I'm currently in the process of implementing Mayan to replace our current Document Management System(FileBound).
Our setup currently consists 14 document types, 64 metadata types, 16 indexes and over 66,000 files currently loaded.
Reindexing this system is... somewhat slow to say the least.
I let it crunch away for a good 16 hours, and got about halfway through.

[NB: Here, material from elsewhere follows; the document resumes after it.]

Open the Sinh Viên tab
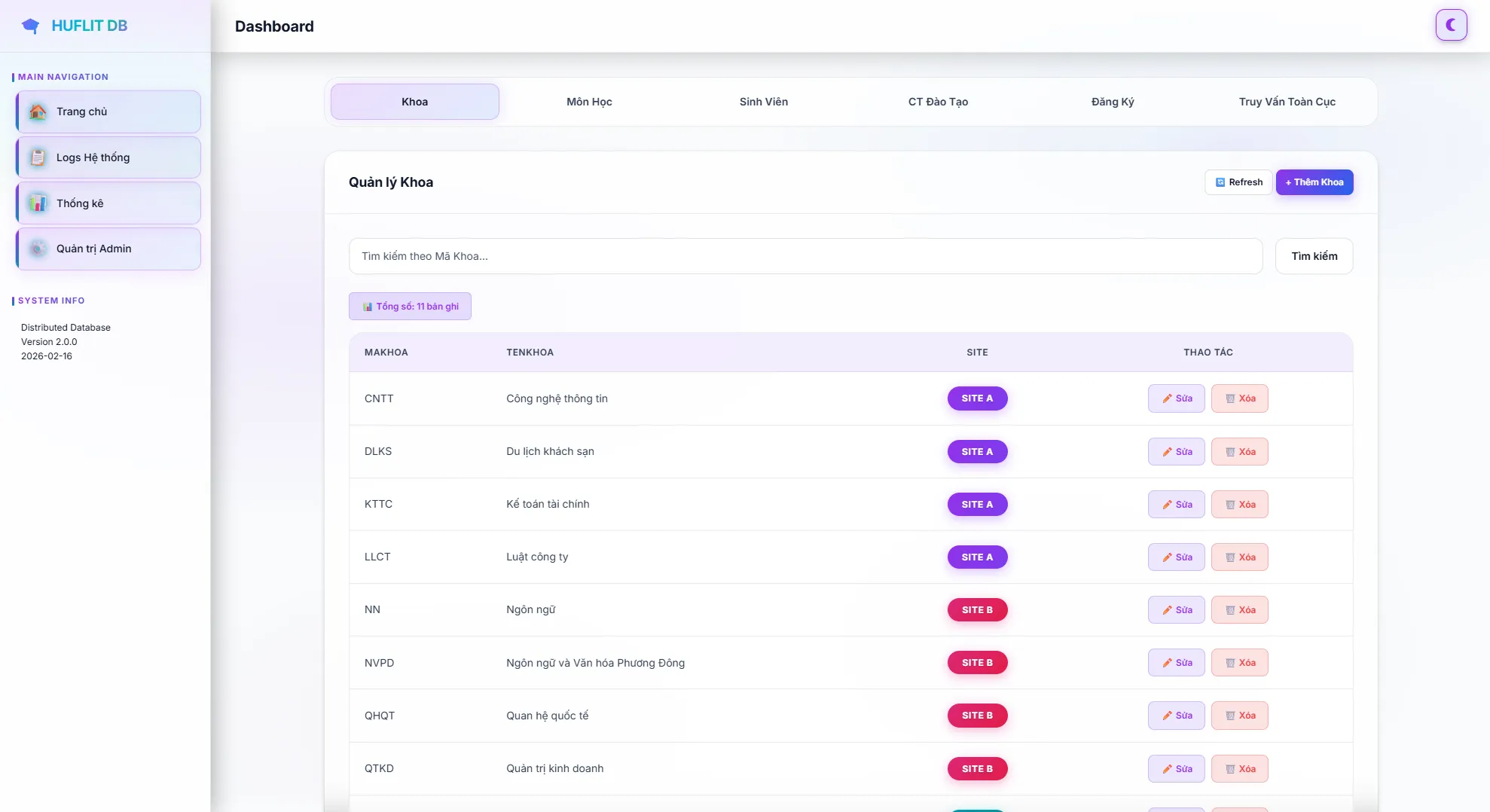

Obviously, this isn't good enough - Indexing might be slow, but it shouldn't be /this/ slow.
With a few mods, I've sped this up by at least 8x(figure around 4 hours for a full rebuild... Acceptable).
What I did was:
1. Instead of indexing by document, then index, I'm indexing by index, then document. This allows for a single index to be rebuilt at a time, vs multiple being 'filled in' at once.
2. Modify the delete section to only delete the current index as it's being worked on. This allows you to keep using the other indexes during the rebuild process.
3. removed the 'with transaction.atomic():' line in the indexer. I'm sure this makes it 'less safe' if something were to fail, but I figure that if something fails a reindex is needed anyway.
(By splitting the index rebuild from the single-file-indexer, I can leave that atomic transaction line for a single file, where it makes sense). This change easily doubled the speed, if not quadrupled it.
My final code:
mayan/apps/document_indexing/managers.py:
def rebuild_all_indexes(self):
from .models import Index
for index in Index.objects.filter(enabled=True):
print 'indexing',index
#Delete nodes applicable to index
print 'deleting nodes'
for instance_node in self.filter(id=index.id):
instance_node.delete()
#Delete empty nodes
self.delete_empty_index_nodes()
print 'adding index node'
#Add index node
root_instance, created = self.get_or_create(
index_template_node=index.template_root, parent=None
)
print 'indexing documents...'
docsIndexed = 0
#Reindex each document
for document in Document.objects.filter(document_type=index.document_types.all()):
#Add index nodes?
for template_node in index.template_root.get_children():
self.cascade_eval(document, template_node, root_instance)
docsIndexed += 1
if docsIndexed % 10 == 0:
print 'indexing document',document,docsIndexed,'completed'
All of the 'print' lines could be removed, but are very handy when watching it run from run-server/devel mode.
Anyone got any other improvement ideas or potential pitfalls that this could cause?